Guest Post from Pink Prosecco
I’ve never come across the term “faitheist” before but, after reading Bruce Gorton’s post on Butterflies and Wheels I suspect I am one. This is Gorton’s definition of the term:
“A faitheist is essentially an atheist who argues for ‘politeness’ in atheist/ religious discourse, in which the polite path is essentially that atheists shut up.”
As an atheist, on the rare occasions when I find myself discussing religion with theists, politeness seems to work just fine. They don’t tell me I’m destined for damnation, and I don’t use the term “sky fairies”. If Gorton meant that atheists shouldn’t be polite when discussing penalties for blasphemy or the excesses of the Westboro Baptist Church maybe he should have said so.
Apparently this makes me the equivalent of an ‘Uncle Tom’ (an expression I’ve always found pretty dubious). But being polite to theists (as opposed to theocrats) doesn’t mean you are selling out – not unless you think they should all be shunned or sent to re-education camps.
“We want to believe that homophobia isn’t the serious problem it was in the past, so gay people who point out that isn’t the case get silenced.”
But your friendly neighbourhood theist, in my experience, corresponds, not to the homophobe in this parallel, but to the heterosexual who fully supports gay rights.

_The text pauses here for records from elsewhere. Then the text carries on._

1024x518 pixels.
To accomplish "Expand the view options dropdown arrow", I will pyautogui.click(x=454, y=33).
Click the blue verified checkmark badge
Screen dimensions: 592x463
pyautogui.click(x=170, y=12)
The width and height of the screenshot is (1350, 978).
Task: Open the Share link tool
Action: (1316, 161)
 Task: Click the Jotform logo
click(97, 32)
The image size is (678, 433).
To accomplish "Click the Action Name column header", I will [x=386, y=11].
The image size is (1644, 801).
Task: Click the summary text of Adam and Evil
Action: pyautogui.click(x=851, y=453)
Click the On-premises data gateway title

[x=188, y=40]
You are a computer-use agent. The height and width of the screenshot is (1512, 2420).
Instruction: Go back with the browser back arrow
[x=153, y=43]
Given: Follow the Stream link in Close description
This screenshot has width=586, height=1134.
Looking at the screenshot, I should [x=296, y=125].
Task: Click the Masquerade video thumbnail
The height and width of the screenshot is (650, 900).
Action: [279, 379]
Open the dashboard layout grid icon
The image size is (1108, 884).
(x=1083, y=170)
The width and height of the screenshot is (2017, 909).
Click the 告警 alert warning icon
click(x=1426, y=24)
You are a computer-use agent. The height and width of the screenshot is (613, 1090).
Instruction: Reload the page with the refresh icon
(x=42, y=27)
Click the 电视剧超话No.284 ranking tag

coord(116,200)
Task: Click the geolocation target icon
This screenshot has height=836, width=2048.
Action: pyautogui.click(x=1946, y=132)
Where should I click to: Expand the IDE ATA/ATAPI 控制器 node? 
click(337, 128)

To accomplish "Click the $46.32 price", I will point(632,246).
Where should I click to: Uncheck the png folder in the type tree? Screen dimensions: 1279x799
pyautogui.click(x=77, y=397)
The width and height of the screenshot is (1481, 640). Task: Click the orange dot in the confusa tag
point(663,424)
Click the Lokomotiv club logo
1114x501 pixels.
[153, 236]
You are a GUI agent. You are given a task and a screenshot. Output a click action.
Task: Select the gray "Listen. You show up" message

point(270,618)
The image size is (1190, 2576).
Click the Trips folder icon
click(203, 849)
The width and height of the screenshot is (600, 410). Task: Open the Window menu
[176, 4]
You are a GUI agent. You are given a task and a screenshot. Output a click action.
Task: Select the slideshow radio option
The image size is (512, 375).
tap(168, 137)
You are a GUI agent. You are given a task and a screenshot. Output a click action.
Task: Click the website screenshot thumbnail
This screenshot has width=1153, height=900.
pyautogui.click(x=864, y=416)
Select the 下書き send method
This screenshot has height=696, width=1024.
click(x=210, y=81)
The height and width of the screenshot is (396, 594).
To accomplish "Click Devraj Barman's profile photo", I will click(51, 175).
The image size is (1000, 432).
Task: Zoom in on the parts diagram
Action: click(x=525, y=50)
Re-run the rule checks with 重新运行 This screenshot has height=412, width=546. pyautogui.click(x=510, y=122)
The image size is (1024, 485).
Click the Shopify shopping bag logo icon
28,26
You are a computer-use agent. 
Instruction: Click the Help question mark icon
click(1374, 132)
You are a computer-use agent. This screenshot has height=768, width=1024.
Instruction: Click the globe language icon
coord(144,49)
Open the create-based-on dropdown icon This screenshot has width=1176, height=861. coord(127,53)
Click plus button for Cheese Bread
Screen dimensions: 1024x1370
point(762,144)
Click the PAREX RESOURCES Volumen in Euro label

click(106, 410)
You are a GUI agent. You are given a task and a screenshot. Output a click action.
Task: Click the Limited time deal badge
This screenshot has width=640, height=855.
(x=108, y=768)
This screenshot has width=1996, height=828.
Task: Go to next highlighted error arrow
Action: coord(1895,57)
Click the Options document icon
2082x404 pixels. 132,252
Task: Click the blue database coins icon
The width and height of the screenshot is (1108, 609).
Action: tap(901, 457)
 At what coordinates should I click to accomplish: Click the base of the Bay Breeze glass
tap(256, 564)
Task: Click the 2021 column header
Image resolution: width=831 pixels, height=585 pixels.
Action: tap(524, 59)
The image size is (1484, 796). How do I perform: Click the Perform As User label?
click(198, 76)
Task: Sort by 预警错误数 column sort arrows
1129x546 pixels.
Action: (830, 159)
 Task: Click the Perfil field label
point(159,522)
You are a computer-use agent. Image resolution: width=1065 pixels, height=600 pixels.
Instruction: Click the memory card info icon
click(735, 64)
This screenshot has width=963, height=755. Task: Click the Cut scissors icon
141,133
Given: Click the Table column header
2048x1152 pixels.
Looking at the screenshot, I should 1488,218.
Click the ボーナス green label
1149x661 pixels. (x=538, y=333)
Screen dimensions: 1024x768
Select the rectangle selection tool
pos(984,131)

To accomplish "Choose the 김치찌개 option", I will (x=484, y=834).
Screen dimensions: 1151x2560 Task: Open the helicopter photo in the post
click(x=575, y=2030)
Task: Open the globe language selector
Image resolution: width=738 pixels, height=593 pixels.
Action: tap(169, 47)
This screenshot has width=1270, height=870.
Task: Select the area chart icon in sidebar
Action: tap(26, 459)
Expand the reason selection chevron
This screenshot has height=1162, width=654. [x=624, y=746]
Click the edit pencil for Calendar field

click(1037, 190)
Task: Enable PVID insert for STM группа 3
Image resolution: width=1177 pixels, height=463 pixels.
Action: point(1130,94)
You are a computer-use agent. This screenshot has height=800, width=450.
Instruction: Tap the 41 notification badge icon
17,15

He goes on to grumble about the racism of Mormonism – even though modern Mormons seem to have left that element of their religion behind them, by and large, and then bizarrely argues that Christianity’s emphasis on forgiveness means that Jesus was an apologist for rape and child abuse. And even an atheist like me can counter Gorton’s claim that the New Testament asserts that there is no authority except that established by God (Romans 13) by invoking Matthew 22:21.
Clearly many terrible things have been – and still are – done in the name of religion. But why not tackle those directly rather than imply that everyone who believes in God, or gods, is suffused with all the worst readings of the nastiest bits in their respective sacred texts.